↓
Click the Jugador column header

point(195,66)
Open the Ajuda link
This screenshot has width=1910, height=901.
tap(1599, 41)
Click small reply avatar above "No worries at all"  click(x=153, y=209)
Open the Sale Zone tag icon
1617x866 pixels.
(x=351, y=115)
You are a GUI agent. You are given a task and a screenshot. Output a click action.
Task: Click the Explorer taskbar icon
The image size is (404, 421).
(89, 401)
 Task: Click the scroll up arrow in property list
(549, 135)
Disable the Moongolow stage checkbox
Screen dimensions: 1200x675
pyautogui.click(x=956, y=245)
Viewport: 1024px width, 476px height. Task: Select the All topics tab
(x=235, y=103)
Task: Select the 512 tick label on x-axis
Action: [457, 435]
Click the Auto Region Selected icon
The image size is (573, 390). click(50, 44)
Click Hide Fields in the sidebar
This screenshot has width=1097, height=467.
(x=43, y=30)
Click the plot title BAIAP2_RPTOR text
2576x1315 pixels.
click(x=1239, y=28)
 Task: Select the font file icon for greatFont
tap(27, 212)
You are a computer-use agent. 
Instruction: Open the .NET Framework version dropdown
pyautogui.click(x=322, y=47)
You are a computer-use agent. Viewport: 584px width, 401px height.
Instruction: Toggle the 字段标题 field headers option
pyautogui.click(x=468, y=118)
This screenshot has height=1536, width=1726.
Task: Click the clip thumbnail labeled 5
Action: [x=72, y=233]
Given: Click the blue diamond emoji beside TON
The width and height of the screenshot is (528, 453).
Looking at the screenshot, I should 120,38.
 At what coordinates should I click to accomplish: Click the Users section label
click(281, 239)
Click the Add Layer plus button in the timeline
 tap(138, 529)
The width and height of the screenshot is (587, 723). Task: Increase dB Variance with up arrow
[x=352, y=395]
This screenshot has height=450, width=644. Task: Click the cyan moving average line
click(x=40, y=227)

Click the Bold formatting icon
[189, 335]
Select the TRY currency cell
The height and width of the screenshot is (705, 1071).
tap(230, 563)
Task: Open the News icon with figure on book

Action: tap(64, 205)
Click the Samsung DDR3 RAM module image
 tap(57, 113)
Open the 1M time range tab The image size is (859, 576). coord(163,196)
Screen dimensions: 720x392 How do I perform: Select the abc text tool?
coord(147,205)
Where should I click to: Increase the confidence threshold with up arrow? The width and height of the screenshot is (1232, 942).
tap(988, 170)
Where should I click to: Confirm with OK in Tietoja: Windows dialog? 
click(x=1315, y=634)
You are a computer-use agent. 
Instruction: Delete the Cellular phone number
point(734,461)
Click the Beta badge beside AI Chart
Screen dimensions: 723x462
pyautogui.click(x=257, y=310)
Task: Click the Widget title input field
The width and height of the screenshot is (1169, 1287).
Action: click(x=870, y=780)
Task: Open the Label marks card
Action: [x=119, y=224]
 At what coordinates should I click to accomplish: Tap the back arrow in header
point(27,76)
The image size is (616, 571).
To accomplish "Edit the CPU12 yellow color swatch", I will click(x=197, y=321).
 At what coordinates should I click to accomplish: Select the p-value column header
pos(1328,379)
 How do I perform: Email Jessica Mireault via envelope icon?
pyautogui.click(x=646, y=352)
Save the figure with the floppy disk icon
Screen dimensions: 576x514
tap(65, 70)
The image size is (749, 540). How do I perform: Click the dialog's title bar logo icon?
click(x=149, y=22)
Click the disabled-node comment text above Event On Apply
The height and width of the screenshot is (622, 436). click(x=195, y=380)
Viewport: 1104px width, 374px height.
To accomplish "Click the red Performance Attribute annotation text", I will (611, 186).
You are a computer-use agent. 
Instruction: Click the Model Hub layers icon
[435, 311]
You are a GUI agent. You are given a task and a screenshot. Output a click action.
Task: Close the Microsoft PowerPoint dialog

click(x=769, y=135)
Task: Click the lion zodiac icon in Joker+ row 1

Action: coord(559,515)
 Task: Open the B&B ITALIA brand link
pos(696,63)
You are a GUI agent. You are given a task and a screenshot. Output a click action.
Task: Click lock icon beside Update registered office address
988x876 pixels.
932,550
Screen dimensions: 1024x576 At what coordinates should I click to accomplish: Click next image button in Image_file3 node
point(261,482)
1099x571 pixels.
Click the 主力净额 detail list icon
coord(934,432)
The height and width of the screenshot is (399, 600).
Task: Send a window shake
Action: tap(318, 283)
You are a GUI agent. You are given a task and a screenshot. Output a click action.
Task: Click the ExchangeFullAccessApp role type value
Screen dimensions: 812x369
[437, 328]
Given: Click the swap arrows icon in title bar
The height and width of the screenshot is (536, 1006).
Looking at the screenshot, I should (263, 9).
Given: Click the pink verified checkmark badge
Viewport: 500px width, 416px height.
↑
*WORK TO COMPLETE*
Gather every line from the entries above where the word "will" appears, and copy them.

*REPLY*
To accomplish "Edit the CPU12 yellow color swatch", I will click(x=197, y=321).
To accomplish "Click the red Performance Attribute annotation text", I will (611, 186).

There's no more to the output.